Last week, in the New York Times, renowned Mexican historian Enrique Krauze splendidly summed up the US conduct toward his country.

Composite photo shows smug-looking Trump peering over a brick wall'For Mexico, the United States has been a difficult neighbour, sometimes violent, almost always arrogant, almost never respectful, rarely cooperative,' Krauze wrote. Donald Trump is the embodiment of all these.

Trump has taken the US disrespect towards its Spanish-speaking neighbour to a level even Mexicans — a resigned bunch — won't put up with any longer.

Trump and Mexico's president Enrique Peña Nieto were due to meet on 31 January in Washington to re-negotiate the 1994 Free Trade Agreement. The meeting is now off after Trump told Peña Nieto not to bother coming if he was not willing to pay for what he called 'the much needed wall'.

Ironically the Free Trade Agreement — that Trump and Peña Nieto were to discuss — was signed the same year the original wall, an assortment of rusting metallic bars and dodgy fences, was erected. Rather than a wall, it is a patchy fence of approximately 1100km along the 3200km that separates Mexico and the US. Bill Clinton built it in 1994.

Clinton's fence didn't reduce the numbers of migrants. What really happened was rather tragic; the number of dead migrants increased. Mexicans, and many others trying to reach the US, were forced to seek new and more risky crossings through the mountains and desert. In the last 20 years 8000 have died in their attempts to enter the US.

The wall Trump promised to build — with a 20 per cent tax on all imports coming from Mexico — comes at a time when the level of migration from Mexico to the US is at an all time low. Currently there are more Mexicans leaving the US than entering it. Between 2009 and 2014 one million departed and 800,000 arrived.

In this context one could argue that the wall Trump wants to build is just a symbol, designed to humiliate Mexicans and construe them as a threat to the US social tissue. 'Trump has a tower and now he wants a wall to demonstrate how machito he is,' Lucia told me over the phone. She is an old Mexican friend who has lived in Los Angeles for more than two decades.


"The wall has not only unleashed the fury of the Mexican left, historically anti-US and nationalist; it has also angered the right."

MATERIAL PROVIDED:
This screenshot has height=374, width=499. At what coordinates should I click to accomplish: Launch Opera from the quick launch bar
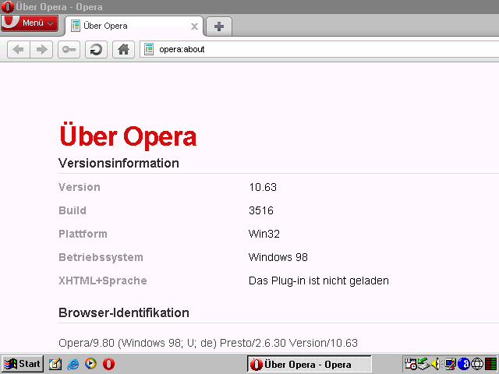(x=109, y=364)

WHAT IS ASKED:
(A) Can you extract from the article on Trump's border wall the passage starting at "The wall Trump promised" and ending at "and 800,000 arrived."?
(B) Using the article on Trump's border wall, answer these:
(i) On what date were Trump and Peña Nieto due to meet in Washington?
(ii) Roughly how long is the fence Bill Clinton built in 1994?
(iii) How many people have died trying to enter the US in the last 20 years?
The lines have nothing to do with the article on Trump's border wall.

RESULTS:
(A)
The wall Trump promised to build — with a 20 per cent tax on all imports coming from Mexico — comes at a time when the level of migration from Mexico to the US is at an all time low. Currently there are more Mexicans leaving the US than entering it. Between 2009 and 2014 one million departed and 800,000 arrived.

(B)
(i) 31 January
(ii) Approximately 1100km
(iii) 8000